EXERCISE DETAILS: A verbatim copy of each record is required.

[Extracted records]
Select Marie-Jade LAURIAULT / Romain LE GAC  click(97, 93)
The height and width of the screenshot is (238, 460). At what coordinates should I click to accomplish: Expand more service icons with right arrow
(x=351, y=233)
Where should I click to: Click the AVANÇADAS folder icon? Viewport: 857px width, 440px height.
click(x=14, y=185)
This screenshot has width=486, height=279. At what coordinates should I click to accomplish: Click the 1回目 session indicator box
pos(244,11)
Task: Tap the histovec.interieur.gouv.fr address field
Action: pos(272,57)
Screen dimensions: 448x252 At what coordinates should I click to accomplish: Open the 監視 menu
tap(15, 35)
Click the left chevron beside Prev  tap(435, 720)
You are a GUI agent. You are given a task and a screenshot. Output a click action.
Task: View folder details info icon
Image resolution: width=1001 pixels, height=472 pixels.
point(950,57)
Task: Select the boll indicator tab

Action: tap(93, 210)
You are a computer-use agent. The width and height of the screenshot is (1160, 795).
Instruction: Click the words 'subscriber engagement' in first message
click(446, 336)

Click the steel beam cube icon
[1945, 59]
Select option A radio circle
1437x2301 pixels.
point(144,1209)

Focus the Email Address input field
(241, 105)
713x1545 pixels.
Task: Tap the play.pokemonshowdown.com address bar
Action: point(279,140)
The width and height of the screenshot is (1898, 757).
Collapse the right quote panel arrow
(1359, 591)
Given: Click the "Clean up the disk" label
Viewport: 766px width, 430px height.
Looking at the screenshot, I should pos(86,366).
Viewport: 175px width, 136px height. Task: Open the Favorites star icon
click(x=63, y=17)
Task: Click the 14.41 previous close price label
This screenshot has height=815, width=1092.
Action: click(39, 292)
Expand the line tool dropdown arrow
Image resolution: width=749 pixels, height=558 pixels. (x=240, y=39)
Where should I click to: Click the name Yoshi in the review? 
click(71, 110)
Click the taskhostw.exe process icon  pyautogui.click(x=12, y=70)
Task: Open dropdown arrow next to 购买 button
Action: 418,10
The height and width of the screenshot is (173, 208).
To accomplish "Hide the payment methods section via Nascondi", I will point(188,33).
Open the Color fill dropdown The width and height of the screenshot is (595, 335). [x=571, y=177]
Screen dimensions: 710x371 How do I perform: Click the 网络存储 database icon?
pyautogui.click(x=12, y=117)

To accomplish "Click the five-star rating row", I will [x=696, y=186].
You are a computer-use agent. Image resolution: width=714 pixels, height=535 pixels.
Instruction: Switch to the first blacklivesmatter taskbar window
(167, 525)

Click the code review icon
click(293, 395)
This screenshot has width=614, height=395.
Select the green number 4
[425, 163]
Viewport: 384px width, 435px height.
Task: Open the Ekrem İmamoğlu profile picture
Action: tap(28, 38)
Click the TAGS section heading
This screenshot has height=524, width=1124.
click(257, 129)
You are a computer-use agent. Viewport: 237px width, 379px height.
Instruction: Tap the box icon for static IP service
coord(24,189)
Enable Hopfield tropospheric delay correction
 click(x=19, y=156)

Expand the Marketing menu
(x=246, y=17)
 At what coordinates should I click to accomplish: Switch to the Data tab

SOLUTION TO THIS PROBLEM:
Select Marie-Jade LAURIAULT / Romain LE GAC  click(97, 93)
The height and width of the screenshot is (238, 460). At what coordinates should I click to accomplish: Expand more service icons with right arrow
(x=351, y=233)
Where should I click to: Click the AVANÇADAS folder icon? Viewport: 857px width, 440px height.
click(x=14, y=185)
This screenshot has width=486, height=279. At what coordinates should I click to accomplish: Click the 1回目 session indicator box
pos(244,11)
Task: Tap the histovec.interieur.gouv.fr address field
Action: pos(272,57)
Screen dimensions: 448x252 At what coordinates should I click to accomplish: Open the 監視 menu
tap(15, 35)
Click the left chevron beside Prev  tap(435, 720)
You are a GUI agent. You are given a task and a screenshot. Output a click action.
Task: View folder details info icon
Image resolution: width=1001 pixels, height=472 pixels.
point(950,57)
Task: Select the boll indicator tab

Action: tap(93, 210)
You are a computer-use agent. The width and height of the screenshot is (1160, 795).
Instruction: Click the words 'subscriber engagement' in first message
click(446, 336)

Click the steel beam cube icon
[1945, 59]
Select option A radio circle
1437x2301 pixels.
point(144,1209)

Focus the Email Address input field
(241, 105)
713x1545 pixels.
Task: Tap the play.pokemonshowdown.com address bar
Action: point(279,140)
The width and height of the screenshot is (1898, 757).
Collapse the right quote panel arrow
(1359, 591)
Given: Click the "Clean up the disk" label
Viewport: 766px width, 430px height.
Looking at the screenshot, I should pos(86,366).
Viewport: 175px width, 136px height. Task: Open the Favorites star icon
click(x=63, y=17)
Task: Click the 14.41 previous close price label
This screenshot has height=815, width=1092.
Action: click(39, 292)
Expand the line tool dropdown arrow
Image resolution: width=749 pixels, height=558 pixels. (x=240, y=39)
Where should I click to: Click the name Yoshi in the review? 
click(71, 110)
Click the taskhostw.exe process icon  pyautogui.click(x=12, y=70)
Task: Open dropdown arrow next to 购买 button
Action: 418,10
The height and width of the screenshot is (173, 208).
To accomplish "Hide the payment methods section via Nascondi", I will point(188,33).
Open the Color fill dropdown The width and height of the screenshot is (595, 335). [x=571, y=177]
Screen dimensions: 710x371 How do I perform: Click the 网络存储 database icon?
pyautogui.click(x=12, y=117)

To accomplish "Click the five-star rating row", I will [x=696, y=186].
You are a computer-use agent. Image resolution: width=714 pixels, height=535 pixels.
Instruction: Switch to the first blacklivesmatter taskbar window
(167, 525)

Click the code review icon
click(293, 395)
This screenshot has width=614, height=395.
Select the green number 4
[425, 163]
Viewport: 384px width, 435px height.
Task: Open the Ekrem İmamoğlu profile picture
Action: tap(28, 38)
Click the TAGS section heading
This screenshot has height=524, width=1124.
click(257, 129)
You are a computer-use agent. Viewport: 237px width, 379px height.
Instruction: Tap the box icon for static IP service
coord(24,189)
Enable Hopfield tropospheric delay correction
 click(x=19, y=156)

Expand the Marketing menu
(x=246, y=17)
 At what coordinates should I click to accomplish: Switch to the Data tab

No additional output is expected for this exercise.